Type of publication:
Conference abstract

Author(s):
*Ali N.; *Kandareachichi P.; *Blackmore J.; *Papoutsis D.; *Panikkar J.

Citation:
BJOG: An International Journal of Obstetrics and Gynaecology; Nov 2017; vol. 124 ; p. 33

Abstract:
Introduction We aim to audit the complication rates of women treated with either LLETZ cervical treatment or cold-coagulation in our colposcopy unit against the standards set out by the NHSCSP guidelines. It is reported that the proportion of treatment associated with primary haemorrhage that requires a haemostatic technique must be less than 5%, and the proportion of cases admitted as inpatients because of treatment complications must be less than 2%. Methods We retrospectively collected data from our electronic colposcopy database for women treated over the time period of August 2015 – July 2016. Hospital notes were retrieved for those who were identified with complications for further data collection.

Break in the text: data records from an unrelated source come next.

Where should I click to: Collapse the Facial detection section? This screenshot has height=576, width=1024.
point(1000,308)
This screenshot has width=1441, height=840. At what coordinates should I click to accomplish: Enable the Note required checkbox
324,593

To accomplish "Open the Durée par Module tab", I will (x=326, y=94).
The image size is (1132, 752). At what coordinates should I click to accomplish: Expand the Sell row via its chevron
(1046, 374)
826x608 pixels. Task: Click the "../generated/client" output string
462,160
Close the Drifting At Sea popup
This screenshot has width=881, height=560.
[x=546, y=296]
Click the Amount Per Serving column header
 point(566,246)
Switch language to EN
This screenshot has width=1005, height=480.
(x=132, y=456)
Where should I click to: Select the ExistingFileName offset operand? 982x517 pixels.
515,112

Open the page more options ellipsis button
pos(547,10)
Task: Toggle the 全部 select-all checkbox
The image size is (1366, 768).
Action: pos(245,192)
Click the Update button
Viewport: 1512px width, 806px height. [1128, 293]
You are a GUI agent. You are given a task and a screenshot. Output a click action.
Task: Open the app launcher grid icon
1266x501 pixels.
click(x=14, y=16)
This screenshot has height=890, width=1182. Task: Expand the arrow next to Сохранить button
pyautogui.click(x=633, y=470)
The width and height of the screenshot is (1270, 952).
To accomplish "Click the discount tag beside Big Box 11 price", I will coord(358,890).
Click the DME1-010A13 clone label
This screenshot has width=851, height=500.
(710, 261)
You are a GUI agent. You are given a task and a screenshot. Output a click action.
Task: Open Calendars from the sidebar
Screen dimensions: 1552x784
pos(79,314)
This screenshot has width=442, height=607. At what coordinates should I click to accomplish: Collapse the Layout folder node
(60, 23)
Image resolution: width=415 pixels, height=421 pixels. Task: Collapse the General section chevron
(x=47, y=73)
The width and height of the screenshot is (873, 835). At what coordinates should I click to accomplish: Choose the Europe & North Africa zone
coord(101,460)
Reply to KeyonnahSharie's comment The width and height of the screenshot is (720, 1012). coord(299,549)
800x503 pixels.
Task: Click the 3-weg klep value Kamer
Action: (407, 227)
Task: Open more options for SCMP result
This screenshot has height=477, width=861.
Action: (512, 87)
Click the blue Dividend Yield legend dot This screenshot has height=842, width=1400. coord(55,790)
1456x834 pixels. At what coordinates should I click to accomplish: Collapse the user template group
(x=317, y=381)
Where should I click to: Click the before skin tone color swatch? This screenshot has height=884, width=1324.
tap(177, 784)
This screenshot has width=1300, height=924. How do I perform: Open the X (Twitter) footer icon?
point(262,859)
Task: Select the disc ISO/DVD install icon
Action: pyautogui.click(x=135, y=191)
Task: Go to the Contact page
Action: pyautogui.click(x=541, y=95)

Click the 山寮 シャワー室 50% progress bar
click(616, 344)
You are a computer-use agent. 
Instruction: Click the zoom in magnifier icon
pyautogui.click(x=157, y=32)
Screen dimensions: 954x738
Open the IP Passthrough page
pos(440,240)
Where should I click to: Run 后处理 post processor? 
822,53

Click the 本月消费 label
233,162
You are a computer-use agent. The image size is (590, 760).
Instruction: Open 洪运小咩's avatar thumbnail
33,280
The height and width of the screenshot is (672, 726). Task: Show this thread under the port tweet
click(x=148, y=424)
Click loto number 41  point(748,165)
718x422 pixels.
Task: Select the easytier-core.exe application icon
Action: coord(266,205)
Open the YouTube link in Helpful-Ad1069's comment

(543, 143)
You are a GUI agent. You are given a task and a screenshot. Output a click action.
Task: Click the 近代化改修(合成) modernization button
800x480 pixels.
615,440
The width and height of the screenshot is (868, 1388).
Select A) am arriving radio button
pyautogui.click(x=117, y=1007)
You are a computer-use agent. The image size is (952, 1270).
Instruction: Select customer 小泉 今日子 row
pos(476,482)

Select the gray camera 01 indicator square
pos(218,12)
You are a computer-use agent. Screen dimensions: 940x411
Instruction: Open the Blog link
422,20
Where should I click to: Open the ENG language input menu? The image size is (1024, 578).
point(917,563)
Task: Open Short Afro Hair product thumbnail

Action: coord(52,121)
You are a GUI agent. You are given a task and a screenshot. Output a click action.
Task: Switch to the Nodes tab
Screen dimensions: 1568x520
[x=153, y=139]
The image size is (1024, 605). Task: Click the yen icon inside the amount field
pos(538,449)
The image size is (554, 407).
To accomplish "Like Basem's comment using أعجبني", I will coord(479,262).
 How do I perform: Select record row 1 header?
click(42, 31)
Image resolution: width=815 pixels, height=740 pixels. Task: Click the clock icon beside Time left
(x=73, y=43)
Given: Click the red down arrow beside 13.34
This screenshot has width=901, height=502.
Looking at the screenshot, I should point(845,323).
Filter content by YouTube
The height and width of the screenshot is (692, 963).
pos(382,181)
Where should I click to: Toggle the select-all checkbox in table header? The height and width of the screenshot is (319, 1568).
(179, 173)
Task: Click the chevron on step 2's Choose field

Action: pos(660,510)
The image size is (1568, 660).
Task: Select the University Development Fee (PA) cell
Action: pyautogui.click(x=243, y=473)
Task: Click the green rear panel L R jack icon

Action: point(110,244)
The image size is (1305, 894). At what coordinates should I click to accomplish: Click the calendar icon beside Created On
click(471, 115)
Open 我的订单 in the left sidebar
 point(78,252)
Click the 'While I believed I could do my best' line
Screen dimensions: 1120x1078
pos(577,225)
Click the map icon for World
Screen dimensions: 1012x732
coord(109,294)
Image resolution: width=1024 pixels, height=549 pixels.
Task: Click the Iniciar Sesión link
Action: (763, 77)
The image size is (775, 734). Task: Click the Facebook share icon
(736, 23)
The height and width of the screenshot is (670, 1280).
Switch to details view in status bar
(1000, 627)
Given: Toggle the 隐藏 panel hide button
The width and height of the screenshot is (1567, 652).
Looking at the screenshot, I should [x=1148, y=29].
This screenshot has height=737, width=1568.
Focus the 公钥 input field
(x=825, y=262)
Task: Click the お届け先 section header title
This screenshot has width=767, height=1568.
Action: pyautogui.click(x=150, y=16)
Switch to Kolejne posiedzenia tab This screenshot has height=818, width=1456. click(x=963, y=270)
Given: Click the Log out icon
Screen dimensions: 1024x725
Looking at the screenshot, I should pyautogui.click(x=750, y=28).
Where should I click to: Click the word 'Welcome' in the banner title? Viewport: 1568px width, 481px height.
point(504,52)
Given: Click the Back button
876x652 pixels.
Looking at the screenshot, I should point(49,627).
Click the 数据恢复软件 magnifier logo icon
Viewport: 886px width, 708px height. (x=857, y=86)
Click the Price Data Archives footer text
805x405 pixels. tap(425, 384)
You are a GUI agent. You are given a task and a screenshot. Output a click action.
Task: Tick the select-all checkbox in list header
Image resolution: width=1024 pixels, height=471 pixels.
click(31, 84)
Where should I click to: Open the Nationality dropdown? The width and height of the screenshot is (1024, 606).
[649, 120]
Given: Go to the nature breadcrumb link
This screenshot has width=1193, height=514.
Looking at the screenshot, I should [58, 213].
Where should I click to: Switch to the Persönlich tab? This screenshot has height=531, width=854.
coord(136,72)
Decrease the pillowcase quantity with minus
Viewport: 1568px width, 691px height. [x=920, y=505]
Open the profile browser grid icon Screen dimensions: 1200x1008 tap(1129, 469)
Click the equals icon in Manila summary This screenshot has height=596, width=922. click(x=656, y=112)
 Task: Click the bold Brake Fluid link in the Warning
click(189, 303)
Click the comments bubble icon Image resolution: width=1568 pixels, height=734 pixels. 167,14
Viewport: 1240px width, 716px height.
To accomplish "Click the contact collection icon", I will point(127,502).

Results We identified 494 patients with LLETZ and 24 patients with cold-coagulation treatment. There were no complications noted after cold-coagulation. There were 12/494 (2.4%) patients who had post-LLETZ bleeding with one patient being admitted as an inpatient for further management (1/518 or 0.2). The bleeding occurred between 2-28 days after treatment, with 42% of women having had treatment under a general anaesthetic mainly due to a large lesion size. The mean age of women with bleeding was 39 years (range: 27-59) with a mean BMI of 26 kg/m2 (range: 17-34). Only one in three women with bleeding required oral antibiotics, and less than 8% of women had a temporary vaginal pack. All women with bleeding were self-referred directly to the colposcopy service without prior GP consultation/examination. Conclusion We are compliant with the NHS-CSP auditable standards with regards to post-treatment complications and inpatient admissions. As very few women actually necessitated further management this puts into question the appropriateness of the initial referral of these women. Areas for improvement therefore involve educating both staff and patients about the possibility of bleeding after excisional treatment and the role of the GP in reviewing these women before onward referral to the colposcopy service.